Selection ▸
Football: Harvard 38, Penn 30

A seemingly easy win turns hazardous.

In the final minute of play, safety Jaron Wilson stopped Penn halfback Kyle Wilcox at the Harvard 20-yard line after a one-yard gain on a swing pass. Holding off three final passing attempts, the Crimson defense quashed the Quakers’ late bid for a game-tying rally.
Tight end Cam Brate caught a 15-yard pass from quarterback Conner Hempel for Harvard’s first touchdown against Penn. A leg injury had kept Brate out of the team’s last two games.
Quarterback Conner Hempel completed 21 of 25 passes for 227 yards and a pair of touchdowns, and was also the game’s leading ground-gainer, carrying 12 times for 65 yards and a touchdown. Most of his yardage came on improvised plays.
Tailback Paul Stanton Jr. ran for two touchdowns, the first one on an eight-yard burst in the final minute of the opening half. Tackle Cole Toner helped clear the way with a block on Penn linebacker David Park (54).

The take-away message from this one is that football is a 60-minute game.

In the first 35 minutes of Saturday’s Stadium thriller, Harvard jumped off to a stunning 38-0 lead over Pennsylvania. Not for 32 years had a Crimson team scored so many points against Penn.

Harvard was playing brilliantly on both sides of the ball. Everything worked. Penn looked flat and flustered.

After a 76-yard scoring drive at the start of the second half, Harvard coach Tim Murphy rested some of his starters. “Obviously, we pulled them too soon,” he would say later.

The Crimson offense went flat. Nothing worked. And Penn began playing brilliantly.

Source material ▸
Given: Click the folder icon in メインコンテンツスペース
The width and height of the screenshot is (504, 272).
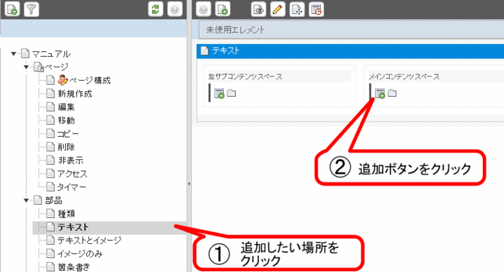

Requirements ▸
(A) According to the Harvard–Penn football report, how many passes did quarterback Conner Hempel complete, and out of how many attempts?
(B) Repeat the passage of the Harvard–Penn football report from "A seemingly easy" up to and including "last two games.".

Worked solutions ▸
(A) He completed 21 of 25 passes.

(B)
A seemingly easy win turns hazardous.

In the final minute of play, safety Jaron Wilson stopped Penn halfback Kyle Wilcox at the Harvard 20-yard line after a one-yard gain on a swing pass. Holding off three final passing attempts, the Crimson defense quashed the Quakers’ late bid for a game-tying rally.
Tight end Cam Brate caught a 15-yard pass from quarterback Conner Hempel for Harvard’s first touchdown against Penn. A leg injury had kept Brate out of the team’s last two games.